_Task requirements_: With the pictures left out, restate every entry word for word.

_Input for this task_:
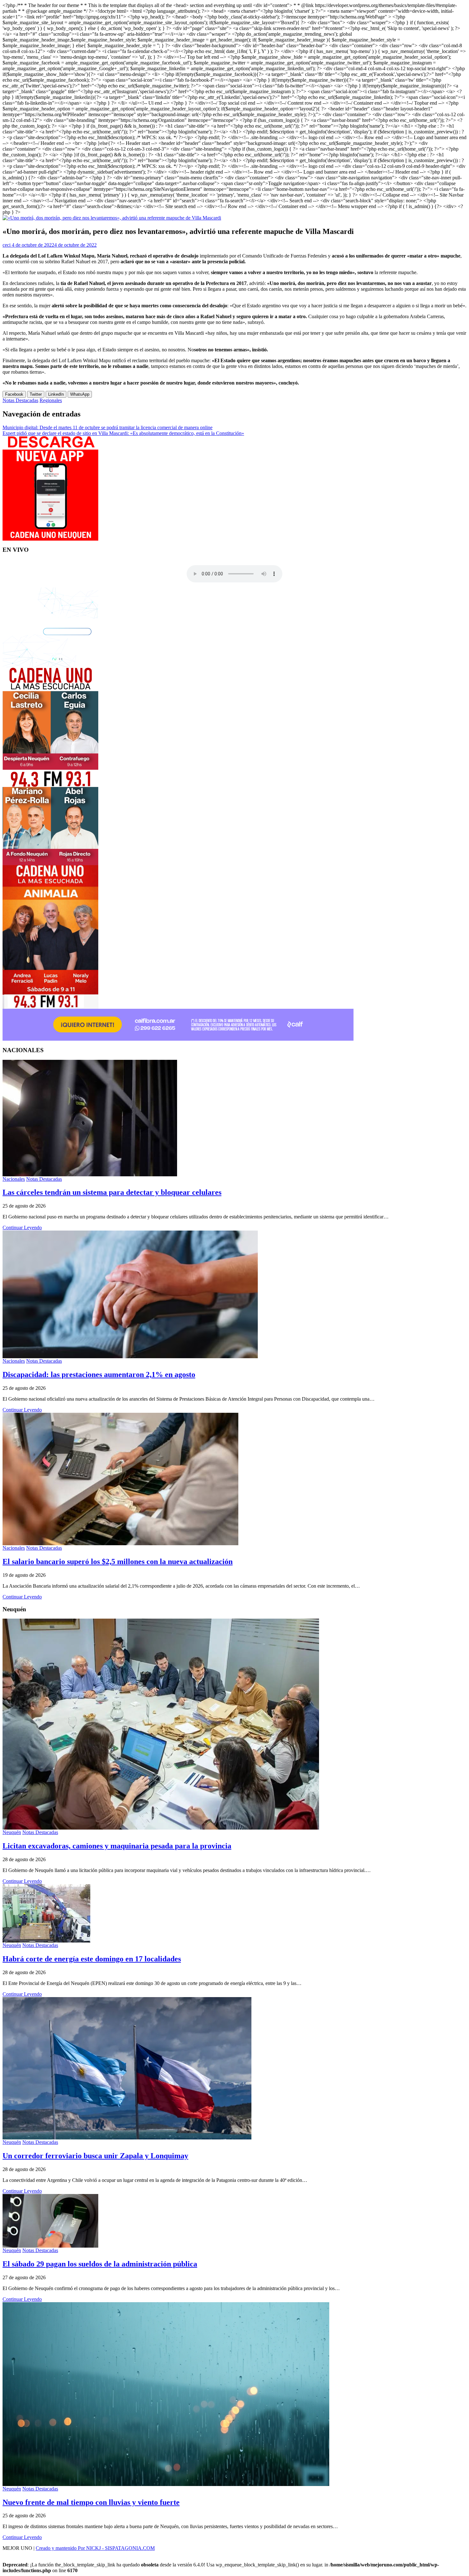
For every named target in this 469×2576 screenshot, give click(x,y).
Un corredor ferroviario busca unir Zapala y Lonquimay (95, 2156)
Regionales (51, 400)
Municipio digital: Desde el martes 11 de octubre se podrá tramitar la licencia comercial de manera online (107, 427)
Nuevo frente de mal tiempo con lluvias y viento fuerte (91, 2502)
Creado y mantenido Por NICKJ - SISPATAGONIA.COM (95, 2548)
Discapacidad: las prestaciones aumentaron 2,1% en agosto (99, 1374)
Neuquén (12, 1832)
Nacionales (14, 1179)
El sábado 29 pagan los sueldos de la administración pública (100, 2264)
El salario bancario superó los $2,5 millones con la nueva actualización (118, 1561)
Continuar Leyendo (22, 1227)
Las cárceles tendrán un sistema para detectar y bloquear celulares (112, 1192)
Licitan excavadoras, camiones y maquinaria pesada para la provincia (117, 1846)
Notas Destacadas (20, 400)
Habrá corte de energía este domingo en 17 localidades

_Finished exercise_:
For every named target in this 469×2576 screenshot, give click(x,y).
Un corredor ferroviario busca unir Zapala y Lonquimay (95, 2156)
Regionales (51, 400)
Municipio digital: Desde el martes 11 de octubre se podrá tramitar la licencia comercial de manera online (107, 427)
Nuevo frente de mal tiempo con lluvias y viento fuerte (91, 2502)
Creado y mantenido Por NICKJ - SISPATAGONIA.COM (95, 2548)
Discapacidad: las prestaciones aumentaron 2,1% en agosto (99, 1374)
Neuquén (12, 1832)
Nacionales (14, 1179)
El sábado 29 pagan los sueldos de la administración pública (100, 2264)
El salario bancario superó los $2,5 millones con la nueva actualización (118, 1561)
Continuar Leyendo (22, 1227)
Las cárceles tendrán un sistema para detectar y bloquear celulares (112, 1192)
Licitan excavadoras, camiones y maquinaria pesada para la provincia (117, 1846)
Notas Destacadas (20, 400)
Habrá corte de energía este domingo en 17 localidades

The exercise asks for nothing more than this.